§ SOURCE RECORDS:
'''
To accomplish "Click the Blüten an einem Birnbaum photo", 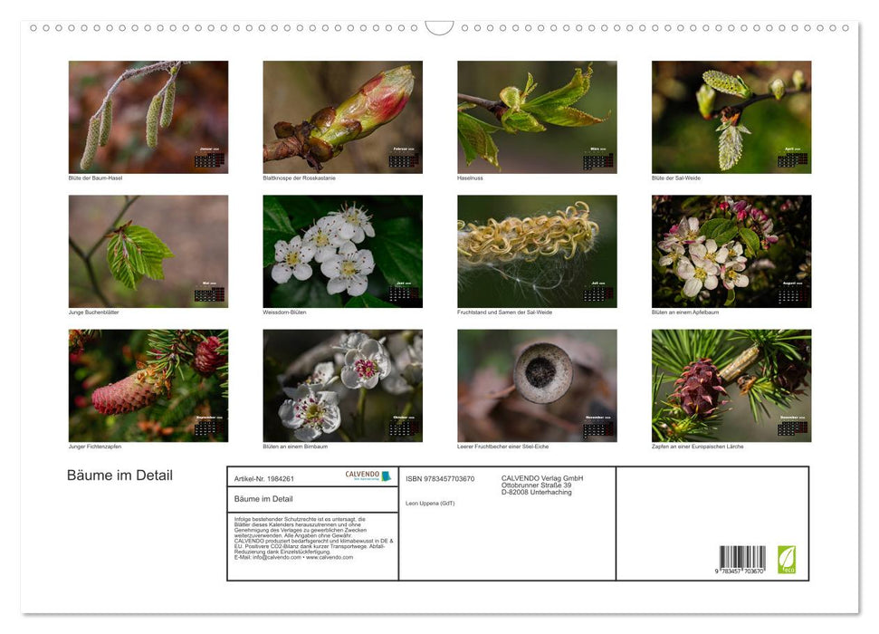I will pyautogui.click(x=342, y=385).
'''
'''
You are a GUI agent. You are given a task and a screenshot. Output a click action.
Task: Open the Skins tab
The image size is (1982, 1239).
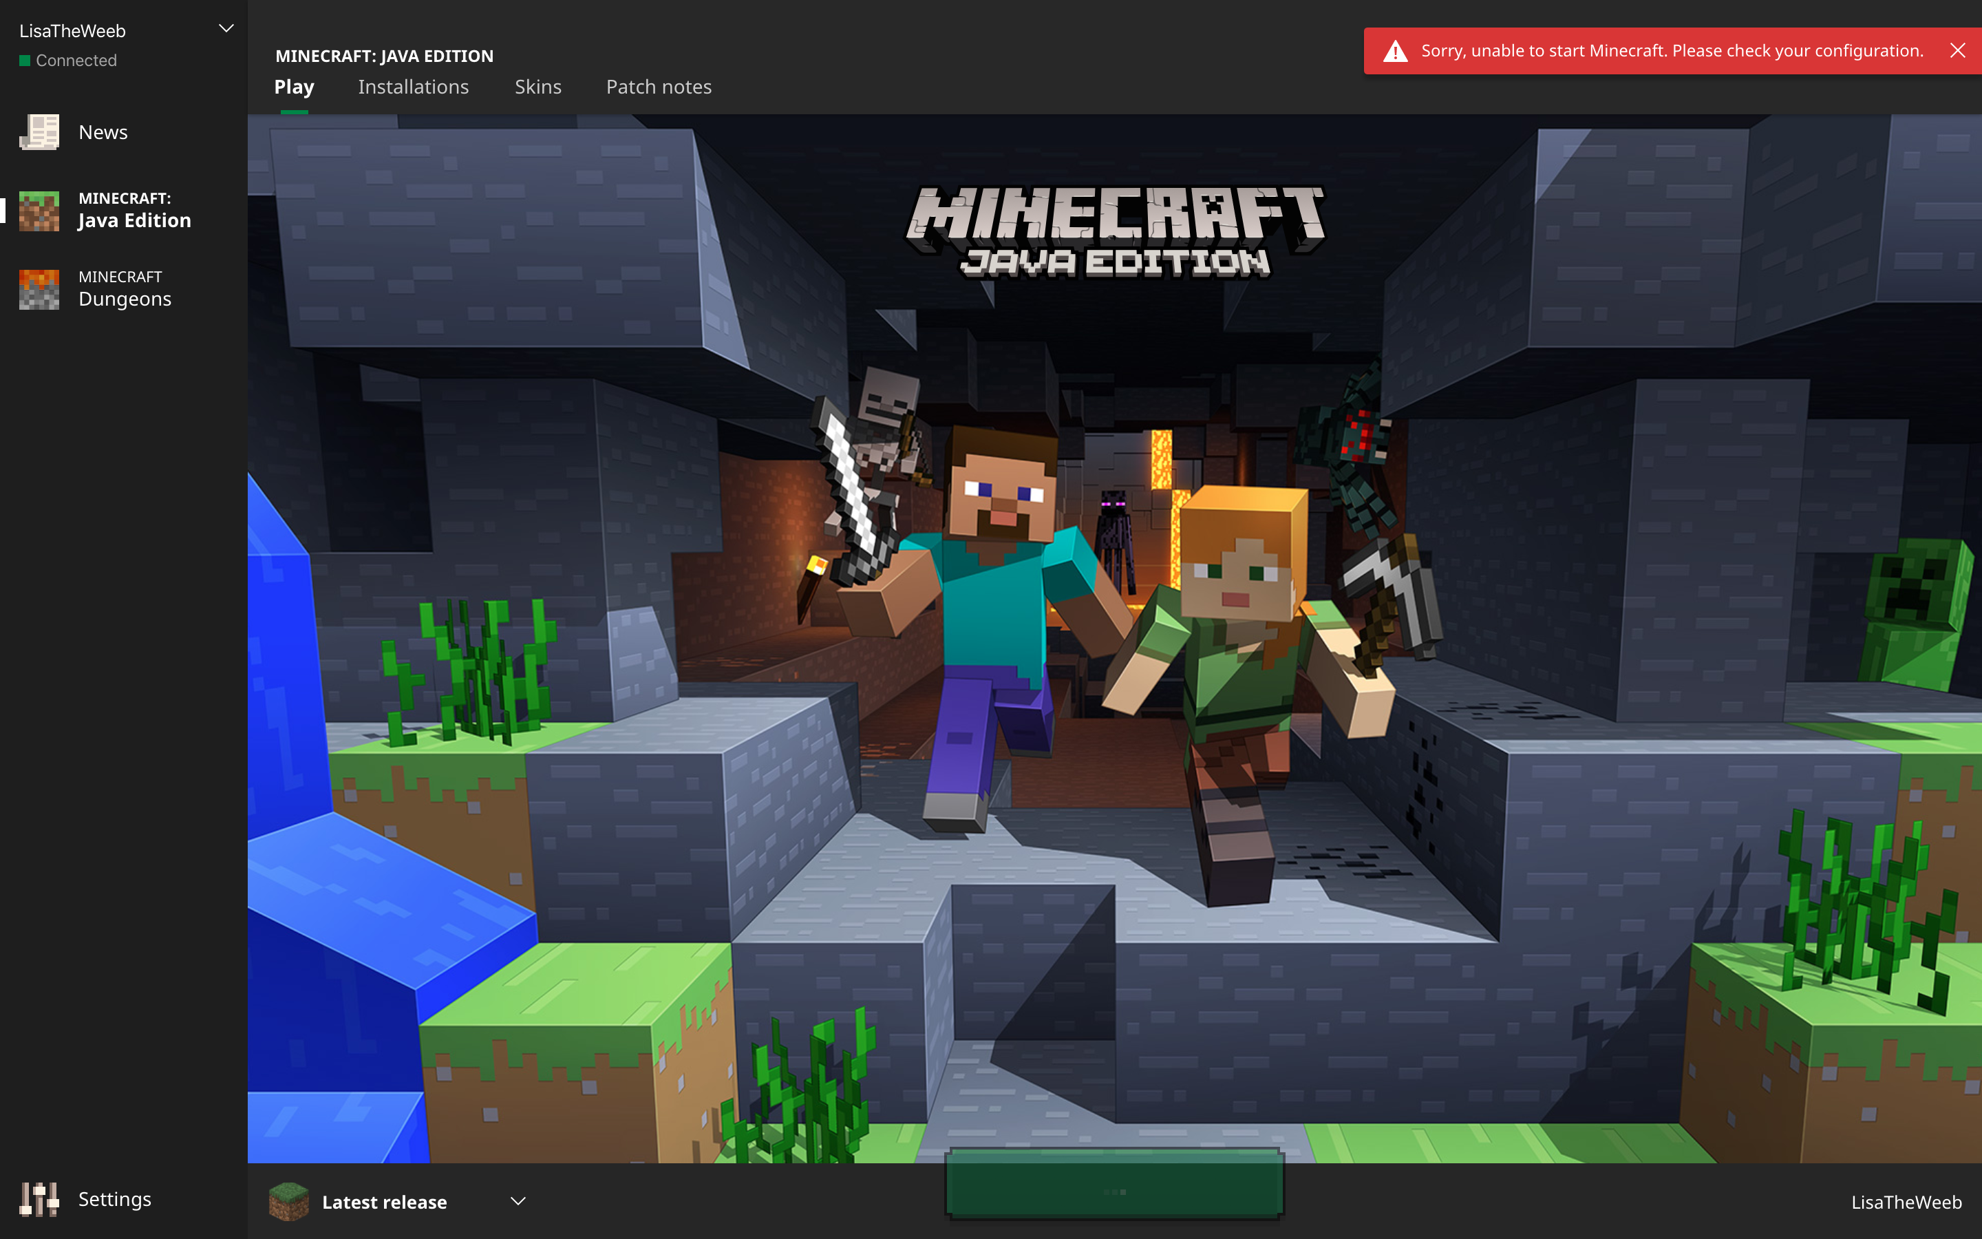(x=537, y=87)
'''
§ GOAL OF THE EXERCISE: Please reproduce the items without the pictures, covering the stretch from the line that contains "You are a GUI" through the line that contains "(x=537, y=87)", with both of those lines included.

§ SOLUTION FOR THIS EXERCISE:
You are a GUI agent. You are given a task and a screenshot. Output a click action.
Task: Open the Skins tab
The image size is (1982, 1239).
(x=537, y=87)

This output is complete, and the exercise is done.